FOLHA – O que o governo pode fazer?
BERNARDO – Os bancos públicos têm um espaço grande na economia e acho que do jeito que vai, esse espaço vai aumentar.
FOLHA – Mas eles têm poder de fogo? Farão tudo sozinhos?
BERNARDO – Claro que não. Tem problemas operacionais, tem problema de “funding”, tem a burocracia. Mas a verdade é que nós temos que tentar. Estamos procurando, na medida do possível, agilizar e estimular, dar condições para que os bancos públicos trabalhem. Sempre lembrando que eles não são como há 15 anos, quando ligava um ministro, um deputado e determinava um empréstimo para fulano. Isso não existe mais. O cara tem que ir lá, sentar na frente do gerente, mostrar os papéis, o cadastro. Não vou ligar para o superintendente lá do Paraná, que é meu amigo, e dizer que ele tem que dar um jeito de dar um empréstimo. Provavelmente ele irá preso, e eu também.
FOLHA – Não há o que fazer com os bancos privados?
BERNARDO – Os bancos públicos têm uma vocação maior para financiar o desenvolvimento.
FOLHA – Há limite para a ação dos bancos públicos?
BERNARDO – O limite é o da boa governança. Se eles comerem a perna do sistema inteiro, nós não temos problema com isso.
FOLHA – Não seria mais efetivo baixar os juros?
BERNARDO – Essa é uma alternativa. O que os Estados Unidos e o Japão podem fazer em termos de política monetária? A taxa nos EUA é 1%. No Japão, menos que isso. Nós aqui temos um espaço enorme, com certeza. As autoridades monetárias têm condição de perceber isso.

□ □ □

**INSTRUÇÕES**
Dê sequência à entrevista sobre bancos públicos e juros, começando logo depois da última fala.

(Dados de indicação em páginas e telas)
□ □ □

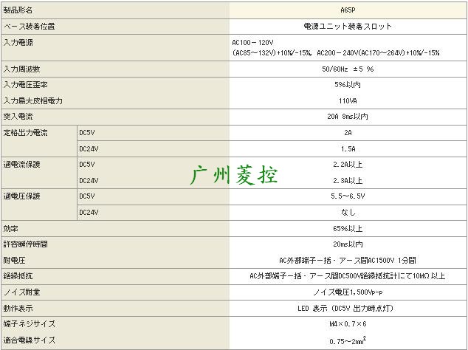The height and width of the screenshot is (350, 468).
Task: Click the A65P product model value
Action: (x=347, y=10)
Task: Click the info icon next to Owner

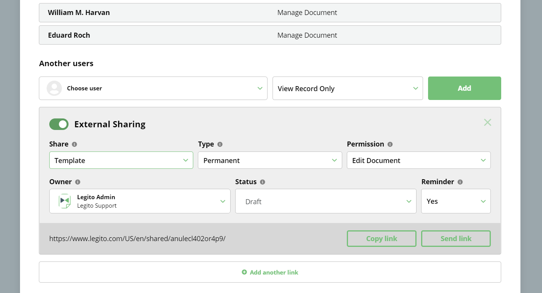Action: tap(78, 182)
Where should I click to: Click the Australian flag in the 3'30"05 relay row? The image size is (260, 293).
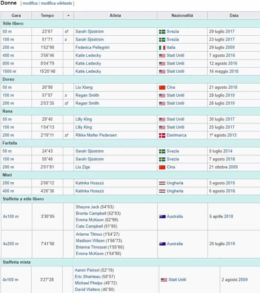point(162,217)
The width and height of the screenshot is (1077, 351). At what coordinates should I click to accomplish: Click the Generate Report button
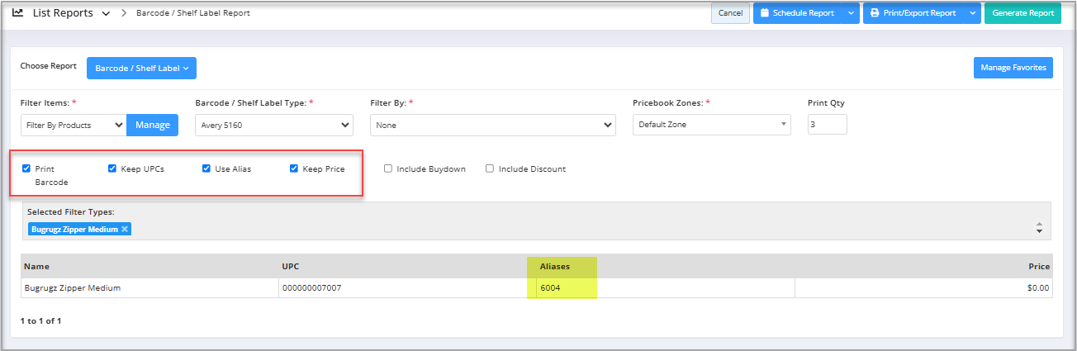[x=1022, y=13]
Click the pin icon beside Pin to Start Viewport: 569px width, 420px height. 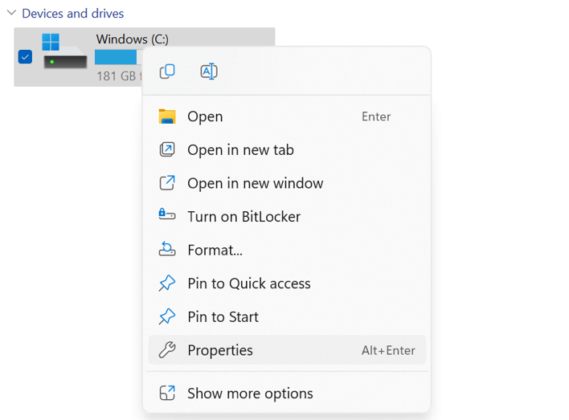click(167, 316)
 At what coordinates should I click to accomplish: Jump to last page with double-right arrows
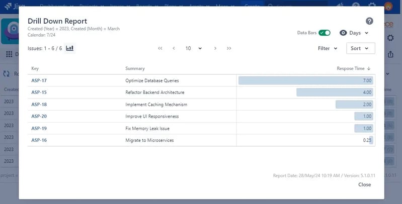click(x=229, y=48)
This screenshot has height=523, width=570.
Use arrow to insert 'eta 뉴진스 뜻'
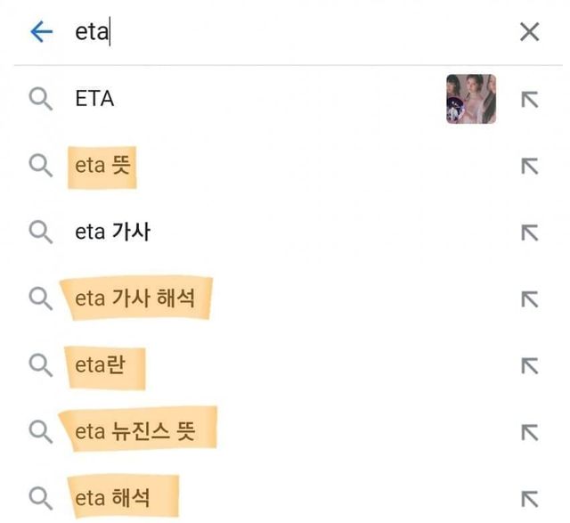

□ □ □

**RESPOSTA DA TAREFA**
FOLHA – Mas esse não é o sinal que o Banco Central tem dado…
BERNARDO – O Banco Central tem uma preocupação com a inflação, todo mundo sabe. Até setembro, o problema era outro, era inflação comendo a renda das pessoas. Então, havia uma política voltada para uma realidade claramente colocada. Hoje, temos outra situação. Estão falando em deflação. Não no Brasil, mas a pressão inflacionária se diluiu.
FOLHA – A prioridade é crescimento e não inflação?
BERNARDO – A prioridade é sempre inflação, mas se não tem pressão inflacionária para combater, tem de cuidar dos outros problemas.
FOLHA – O presidente Lula já pediu para o BC usar esse espaço?
BERNARDO – O presidente Lula não pede esse tipo de coisa. Mas o pessoal do BC lê jornal.
FOLHA – O senhor acha que a conjuntura atual mudou o mandato do Banco Central de controle da inflação para crescimento?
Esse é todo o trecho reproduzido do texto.